Diverse voices make sweet music
-Dante Alighieri, Commedia:Paradiso 6:124
The motto of Westmont College—Christus primatum tenens (Christ holding preeminence)—signals our commitment to a vision of the universal sovereignty of Jesus Christ. We are bound to this vision because of our anchoring in the Scriptures, which present Christ as Lord over all creation.1 Confession of Christ’s preeminence gives Westmont powerful reasons to welcome diversities of gender, ethnicity, class, and culture in its population and programs.2
Our dedication to diversity is grounded in the biblical promise that all the world will finally bow to the lordship of Christ3— since it is in Christ that “all things in heaven and on earth were created...and hold together,”4 and so through Christ that God will “reconcile to himself all things, whether on earth or in heaven.” 5 God’s plan for reconciliation is seen already in the Old Testament, which testifies to his calling of Abraham, so that through his seed—Christ in particular—”all the families of the earth shall be blessed.”6 These blessed are made up of not only the children of Israel, but persons from all nations adopted into the family of faith (for example, Rahab, Ruth, Naaman, the people of Nineveh, tax collectors, centurions, Samaritans, an Ethiopian eunuch, the merchant Lydia, and some who were disabled).7
The New Testament highlights Christ’s command to love God foremost and our neighbors as ourselves.8 Jesus proclaimed “good news to the poor” and “liberty to the captives,”9 and in him all are one: Jews and Greeks, slaves and free, males and females.10 The book of Revelation records a vision of Christ presiding over heaven and earth while the saints—described as “a great multitude that no one could count, from every nation, from all tribes and peoples and languages, standing before the throne and before the Lamb”—together sing glory to God.11
It is true that the unity of the created order is deeply disrupted by sin.
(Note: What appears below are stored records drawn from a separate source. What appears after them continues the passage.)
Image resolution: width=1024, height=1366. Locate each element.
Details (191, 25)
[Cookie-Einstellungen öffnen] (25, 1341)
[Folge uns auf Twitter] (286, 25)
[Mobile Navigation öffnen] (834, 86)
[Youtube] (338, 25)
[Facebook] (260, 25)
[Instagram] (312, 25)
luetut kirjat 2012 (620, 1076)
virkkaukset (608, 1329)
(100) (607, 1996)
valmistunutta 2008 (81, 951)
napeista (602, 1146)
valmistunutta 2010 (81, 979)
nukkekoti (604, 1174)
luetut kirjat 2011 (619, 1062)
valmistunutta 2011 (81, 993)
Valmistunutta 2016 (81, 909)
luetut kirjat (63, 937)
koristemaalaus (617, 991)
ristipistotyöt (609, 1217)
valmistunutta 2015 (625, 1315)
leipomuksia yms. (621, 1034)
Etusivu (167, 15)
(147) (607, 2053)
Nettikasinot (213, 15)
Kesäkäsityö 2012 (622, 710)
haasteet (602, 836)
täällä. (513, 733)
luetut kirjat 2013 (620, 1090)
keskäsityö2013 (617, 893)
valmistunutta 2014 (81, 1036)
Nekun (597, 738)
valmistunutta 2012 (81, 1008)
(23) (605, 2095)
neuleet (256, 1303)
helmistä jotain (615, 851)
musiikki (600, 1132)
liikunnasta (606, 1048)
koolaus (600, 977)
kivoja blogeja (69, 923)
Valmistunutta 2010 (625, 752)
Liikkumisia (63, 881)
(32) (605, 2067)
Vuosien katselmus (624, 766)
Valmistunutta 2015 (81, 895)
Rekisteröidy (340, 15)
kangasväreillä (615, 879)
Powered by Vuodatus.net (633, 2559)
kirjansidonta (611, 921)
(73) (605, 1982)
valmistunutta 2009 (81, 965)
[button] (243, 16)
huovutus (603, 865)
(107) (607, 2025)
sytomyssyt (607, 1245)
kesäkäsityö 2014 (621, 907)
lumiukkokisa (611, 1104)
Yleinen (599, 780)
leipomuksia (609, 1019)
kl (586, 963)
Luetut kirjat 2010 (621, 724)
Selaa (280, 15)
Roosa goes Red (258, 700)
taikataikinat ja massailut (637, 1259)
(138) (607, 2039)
Men and women, families, tribes, races, and nations have been set against one another, with differences among people often serving as a pretext for personal and systemic injustice.12 Yet God has responded to sin not by abandoning his world but by providing for its redemption13. In consequence, God’s people are called to repent of sin, grow in grace, acknowledge truth, seek justice, show mercy, practice forgiveness, and go and make disciples of all nations14—all because of Christ’s atoning work, by which the power of sin has been broken.
Given the divine intention for creation, then, we see human diversity as a feature of life worth savoring, a feature approved and embraced by God. The unity of the kingdom, attested by Christian fellowship, gladly acknowledges the variety of personal backgrounds, histories, and contexts out of which love, thanksgiving, and worship are rendered to God. In the great harmony of creation’s praise to God through Christ and the Holy Spirit, each inhabitant of the new heavens and new earth will participate with a distinctive voice. Anticipating this fulfillment, Christian relationships across differences are to be joyful rather than oppressive, loving rather than dismissive. Individuals must not be stigmatized for being different.
Instead, diversity becomes a glorious property of the whole.
In summary, Westmont College is animated by a vision of God’s reign. To be faithful to that vision we dedicate ourselves to the investigation and embodiment of diversity. Such dedication expresses our Christian identity, and rightly stewards God’s gifts to us. It also provides a basis for excellence in scholarship and community life and anticipates the character of the world to come by signaling in our own time and place God’s promised reconciliation of creation to himself. Hence our living-out of diversity bears witness to the redeeming work of Christ, and marks us with greater integrity as we proclaim his salvation.